In Breitenbruch im Morsbach ist eine 1369 gegründete Werkzeugfabrik ansässig – Sie blieb immer in Familienhand.

Remscheid Morsbach. Der Breitenbruch zweigt von der Morsbachtalstraße ab und führt durch die gleichnamige Hofschaft. Breitenbruch, früher auch Bri’edenbruoke genannt, ist eine alte Flurbezeichnung, stellte Sarah Baldy bei ihren Recherchen im Stadtarchiv fest. Die Endung „-bruch“ bezeichnet ein sumpfiges Gebiet.

Der Morsbach fließt dort durch ein relativ breites Tal, welches früher mit Sumpfwald bewachsen war, schreibt Günther Schmidt in seinem zweiten Band zur Hämmer- und Kottenforschung in Remscheid.
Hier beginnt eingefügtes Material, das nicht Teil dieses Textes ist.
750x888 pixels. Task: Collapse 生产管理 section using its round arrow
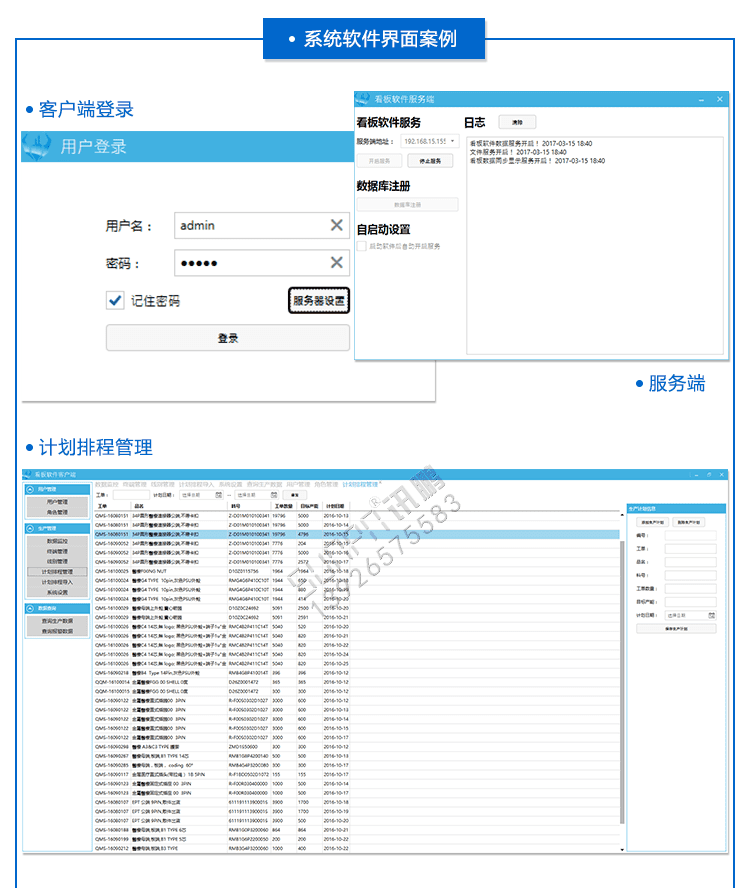tap(29, 528)
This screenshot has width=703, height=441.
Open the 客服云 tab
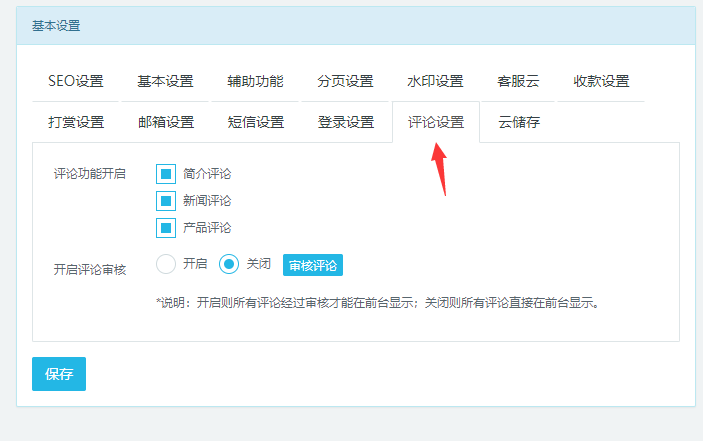coord(520,82)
Noch heute ist im Breitenbruch die Werkzeugfabrik Fritz Ibach ansässig. „Die Firma ist älter als unsere ganze Geschichte“, soll ein amerikanischer Kunde beim Anblick des Stammbaums der Ibachs erstaunt festgestellt haben. Bis ins Jahr 1369 lassen sich die Wurzeln der bergischen Fabrikantenfamilie zurückverfolgen. Die Firma Ibach wurde 1469 von einem Urahn der heutigen Firma Fritz Ibach Messer- und Werkzeug GmbH zuerst als Wasserhammer im Morsbachtal gegründet.

Um 1800 wurde aus dem ehemaligen reinen Schmiedebetrieb langsam ein Fertigungsbetrieb und eine Sensen- und Messermanufaktur. Der mittlerweile von Fritz Ibach und seiner Frau geführte Betrieb wurde 1886 in das Handelsregister in Cronenberg eingetragen. Noch heute ist das Unternehmen in Familienhand und exportiert seine Messer und Werkzeuge weltweit.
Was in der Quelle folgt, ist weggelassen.